Cap Libra Ventures (“CLV”), court-appointed real estate consultant to the debtor Auto Parts Club, Inc. (“APC”) submits its first and final application for approval of payment of professional fees and costs incurred during this chapter 11 ease.

I. FACTS

CLV was appointed as a real estate consultant for the debtor after making application pursuant to 11 U.S.C. § 327. CLV was to serve as a consultant to renegotiate APC’s real estate leases to reduce rents and obtain other landlord concessions necessary to benefit APC in its reorganization efforts. It is unquestioned that CLV did obtain rent reductions and lease concessions for the debt- or’s benefit.

At some point after CLV’s employment was authorized, CLV hired the law firm of Sullivan, Hill, Lewin & Markham (“Sullivan, Hill”) to file an emergency motion to allow CLV to participate in an interim compensation and expense reimbursement procedure earlier established by the Court. Sullivan, Hill incurred $2,316.78 in fees and costs in providing this service to CLV.
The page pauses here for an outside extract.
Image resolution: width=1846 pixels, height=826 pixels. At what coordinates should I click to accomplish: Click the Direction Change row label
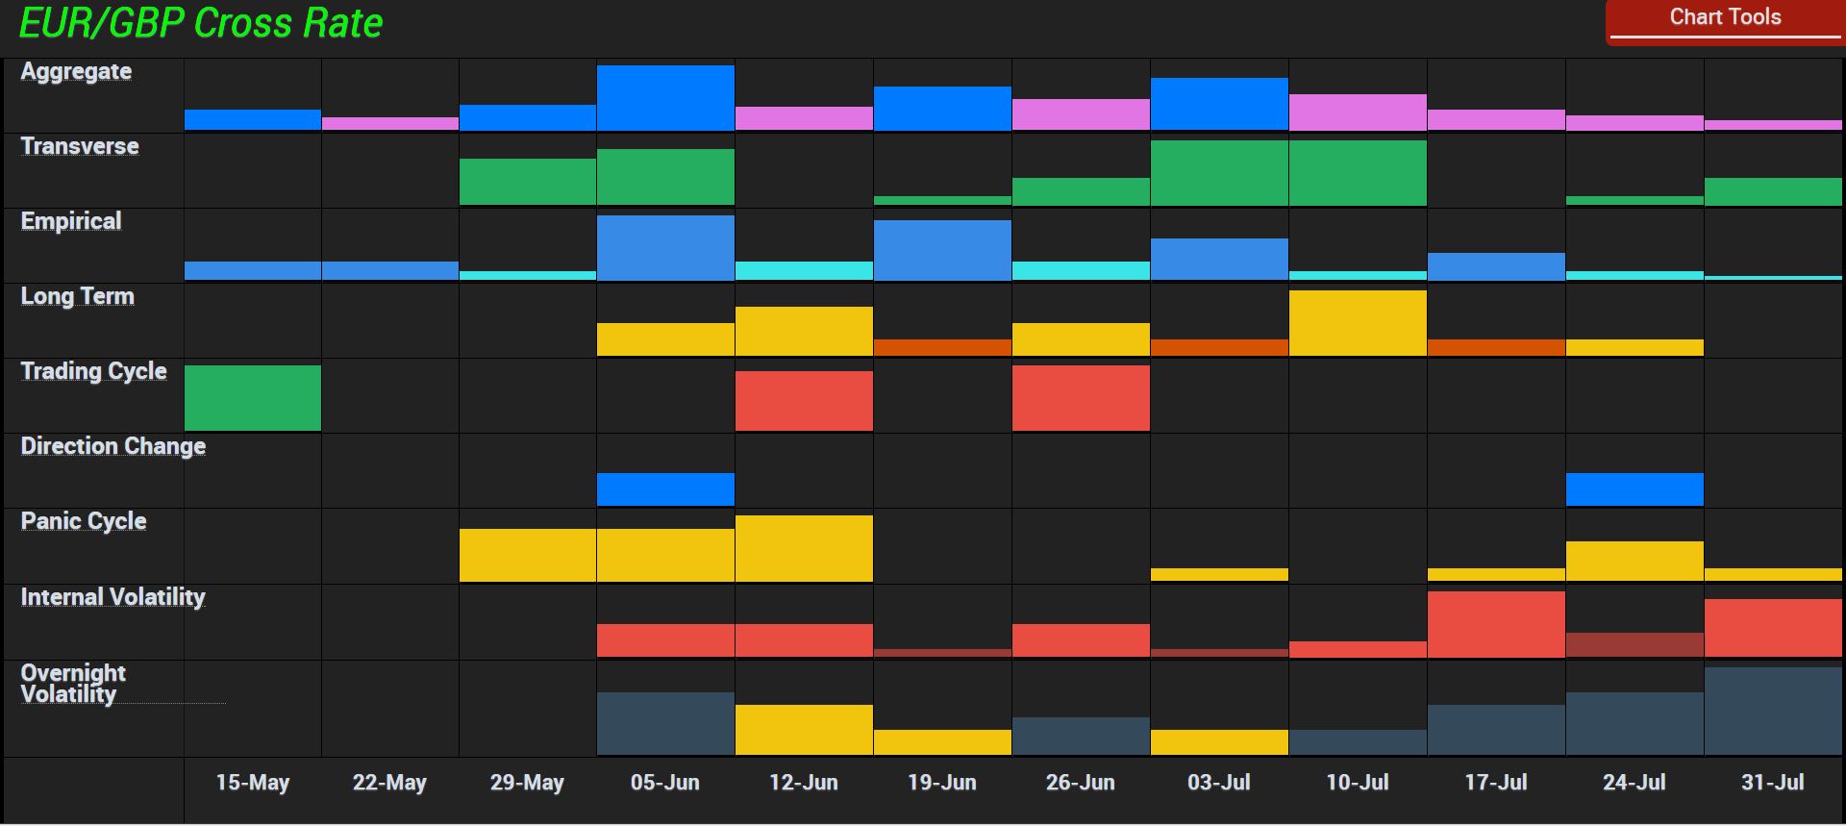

Further, during the course of lease negotiations, as CLV would successfully renegotiate the debtor’s lease agreements, it would call upon the law firm of Bayer, Everett & August (“Bayer, Everett”) to draft amendments to those leases. CLV incurred $4,966.10 in fees and costs due Bayer, Everett for this service.

In its final fee application, CLV seeks recovery from the estate for the fees and costs due Bayer, Everett and Sullivan, Hill as a “cost”. In addition, CLV requests the Court to award an additional $1,140 in costs as and for the additional fees and costs that Sullivan, Hill incurred in preparing its fee application and attending the hearing on CLV’s behalf. Neither Bayer, Everett nor Sullivan, Hill was authorized to be employed as counsel for the estate. Further, nothing in CLV’s employment agreement with the debtor suggested it would be hiring legal counsel at the debtor’s expense.

II. ISSUES

1. Are attorneys for a professional employed under 11 U.S.C. § 327 also required to be employed under that section in order to have their fees paid by the estate?

2. Is a non-lawyer professional employed under 11 U.S.C. § 327 authorized to employ counsel to assist it in preparing fee applications and obtaining fees from the estate?

III. DISCUSSION

A. Attorneys Must Be Employed Under 11 U.S.C. § 327 In Order To Have Fees Paid By The Estate.

No matter how one looks at this ease Bayer, Everett and Sullivan, Hill are seeking attorney fees from the estate for services rendered to the estate. The fact that such services were performed and such fees are to be paid through CLV makes no practical difference. It is well settled that a professional who performs services for the estate cannot recover fees unless those services have been previously authorized by a court order under 11 U.S.C. § 327(a). In re Atkins, 69 F.3d 970, 973 (9th Cir.1995). Bayer, Everett argues that, due to the nature of the services they performed, the firm ought not be considered “professionals” for the purposes of 11 U.S.C. § 327(a).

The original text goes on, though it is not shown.